WRITTEN INSTRUCTION 1
Set out the part of the records that opens with their first line and closes with the line containing "coord(318,217)" as a numbered list, both ends included and blank lines left out.

PAGE

--- --- ---

May 29, 2008 / 9:20 PM / 12 years ago

Argentine stocks fall with oil, peso at 11-mth high

BUENOS AIRES, May 29 (Reuters) - Argentine stocks fell as heavyweight oil industry issues dropped with global crude prices on Thursday, while the peso currency hit an 11-month high as private banks sold dollars to avoid losses due to central bank market intervention.

The benchmark MerVal index .MERV slipped 0.42 percent to 2,223.89 points, led by Buenos Aires-traded stock of Brazilian oil company Petrobras APBR.BA, which slumped 2.99 percent to 114.95 pesos per share.

Oil prices dropped $4 on Thursday on signs of lower demand in the United States and on gains in the U.S. dollar.

Volume on the broad stock market in Buenos Aires was low to moderate at $23 million and active issues showed 41 gainers, 23 losers and 21 unchanged.

--- --- ---

(Records of locating words and elements)
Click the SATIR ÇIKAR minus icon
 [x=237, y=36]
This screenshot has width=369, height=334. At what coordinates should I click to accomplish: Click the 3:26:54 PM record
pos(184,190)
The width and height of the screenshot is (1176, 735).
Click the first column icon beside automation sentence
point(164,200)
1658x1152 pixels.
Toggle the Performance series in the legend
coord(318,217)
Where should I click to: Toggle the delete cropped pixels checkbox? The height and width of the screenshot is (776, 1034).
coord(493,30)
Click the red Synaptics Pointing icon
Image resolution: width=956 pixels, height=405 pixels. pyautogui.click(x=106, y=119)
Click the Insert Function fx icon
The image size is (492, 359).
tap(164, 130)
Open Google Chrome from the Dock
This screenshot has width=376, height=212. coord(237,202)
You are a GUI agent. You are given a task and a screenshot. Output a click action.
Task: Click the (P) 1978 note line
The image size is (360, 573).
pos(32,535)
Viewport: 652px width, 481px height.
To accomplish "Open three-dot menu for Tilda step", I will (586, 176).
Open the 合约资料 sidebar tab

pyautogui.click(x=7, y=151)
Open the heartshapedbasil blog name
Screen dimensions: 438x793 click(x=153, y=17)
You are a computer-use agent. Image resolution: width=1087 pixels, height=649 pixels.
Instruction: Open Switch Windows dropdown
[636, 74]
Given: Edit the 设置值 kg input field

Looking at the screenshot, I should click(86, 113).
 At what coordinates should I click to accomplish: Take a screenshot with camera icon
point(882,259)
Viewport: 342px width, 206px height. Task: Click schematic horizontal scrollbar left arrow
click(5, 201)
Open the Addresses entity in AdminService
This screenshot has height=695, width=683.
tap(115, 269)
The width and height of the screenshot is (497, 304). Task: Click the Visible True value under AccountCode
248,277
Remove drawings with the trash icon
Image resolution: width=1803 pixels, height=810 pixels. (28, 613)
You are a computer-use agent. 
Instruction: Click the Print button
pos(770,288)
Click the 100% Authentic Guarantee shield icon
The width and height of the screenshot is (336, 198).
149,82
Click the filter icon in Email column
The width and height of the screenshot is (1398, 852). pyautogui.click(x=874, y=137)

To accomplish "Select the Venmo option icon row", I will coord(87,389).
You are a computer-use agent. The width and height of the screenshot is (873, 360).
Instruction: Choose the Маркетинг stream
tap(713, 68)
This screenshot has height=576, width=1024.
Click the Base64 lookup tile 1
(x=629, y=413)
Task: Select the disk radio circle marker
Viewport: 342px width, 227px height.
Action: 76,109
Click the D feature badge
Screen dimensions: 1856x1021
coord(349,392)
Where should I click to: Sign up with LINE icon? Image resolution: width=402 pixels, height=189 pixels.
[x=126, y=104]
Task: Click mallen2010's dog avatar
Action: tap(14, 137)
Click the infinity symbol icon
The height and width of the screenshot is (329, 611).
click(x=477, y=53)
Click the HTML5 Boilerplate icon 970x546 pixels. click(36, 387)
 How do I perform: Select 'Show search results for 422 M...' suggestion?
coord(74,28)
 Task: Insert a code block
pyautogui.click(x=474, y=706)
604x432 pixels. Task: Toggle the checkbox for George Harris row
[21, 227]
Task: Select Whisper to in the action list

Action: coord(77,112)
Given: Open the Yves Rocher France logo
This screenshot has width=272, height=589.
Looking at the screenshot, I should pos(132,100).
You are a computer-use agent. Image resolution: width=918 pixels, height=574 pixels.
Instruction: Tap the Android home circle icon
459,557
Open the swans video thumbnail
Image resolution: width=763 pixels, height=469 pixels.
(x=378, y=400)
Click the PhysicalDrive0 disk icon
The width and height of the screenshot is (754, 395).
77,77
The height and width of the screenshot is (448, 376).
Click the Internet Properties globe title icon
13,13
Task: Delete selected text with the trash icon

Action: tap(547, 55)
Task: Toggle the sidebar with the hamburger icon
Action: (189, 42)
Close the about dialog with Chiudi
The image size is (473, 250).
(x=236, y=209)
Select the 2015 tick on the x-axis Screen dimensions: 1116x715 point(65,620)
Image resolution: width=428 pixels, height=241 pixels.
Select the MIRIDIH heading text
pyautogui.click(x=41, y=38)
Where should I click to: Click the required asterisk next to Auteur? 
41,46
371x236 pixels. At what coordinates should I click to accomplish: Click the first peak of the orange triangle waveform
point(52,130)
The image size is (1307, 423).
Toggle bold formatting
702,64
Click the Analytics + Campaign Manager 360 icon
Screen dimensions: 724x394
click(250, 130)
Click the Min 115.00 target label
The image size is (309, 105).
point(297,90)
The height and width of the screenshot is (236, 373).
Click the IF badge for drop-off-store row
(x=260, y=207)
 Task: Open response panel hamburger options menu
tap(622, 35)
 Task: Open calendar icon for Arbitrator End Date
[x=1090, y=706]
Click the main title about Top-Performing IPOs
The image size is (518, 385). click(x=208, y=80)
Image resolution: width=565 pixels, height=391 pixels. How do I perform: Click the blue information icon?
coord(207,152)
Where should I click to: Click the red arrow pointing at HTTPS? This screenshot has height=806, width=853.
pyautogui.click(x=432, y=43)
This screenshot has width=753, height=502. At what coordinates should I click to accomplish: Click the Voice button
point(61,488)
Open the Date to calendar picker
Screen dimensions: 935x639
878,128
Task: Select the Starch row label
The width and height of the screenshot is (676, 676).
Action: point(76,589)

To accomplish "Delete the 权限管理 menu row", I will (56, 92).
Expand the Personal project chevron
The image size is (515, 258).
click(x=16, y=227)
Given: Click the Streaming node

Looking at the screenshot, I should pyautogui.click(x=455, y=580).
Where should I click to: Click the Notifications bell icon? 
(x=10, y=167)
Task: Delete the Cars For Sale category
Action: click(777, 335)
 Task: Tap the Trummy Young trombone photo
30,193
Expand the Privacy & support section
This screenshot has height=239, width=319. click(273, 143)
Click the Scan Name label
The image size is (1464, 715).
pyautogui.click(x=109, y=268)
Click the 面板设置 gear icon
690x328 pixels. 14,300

--- --- ---

WRITTEN INSTRUCTION 2
In two sentences, summarize the report on Argentine stocks.

EXPECTED OUTPUT 1
1. Click the SATIR ÇIKAR minus icon
2.  [x=237, y=36]
3. This screenshot has width=369, height=334. At what coordinates should I click to accomplish: Click the 3:26:54 PM record
4. pos(184,190)
5. The width and height of the screenshot is (1176, 735).
6. Click the first column icon beside automation sentence
7. point(164,200)
8. 1658x1152 pixels.
9. Toggle the Performance series in the legend
10. coord(318,217)

EXPECTED OUTPUT 2
Argentine stocks fell on Thursday as heavyweight oil issues dropped with global crude prices, and the MerVal index slipped 0.42 percent to 2,223.89 points, led by the Buenos Aires-traded stock of Petrobras, which slumped 2.99 percent. Meanwhile, the peso hit an 11-month high as private banks sold dollars to avoid losses due to central bank market intervention.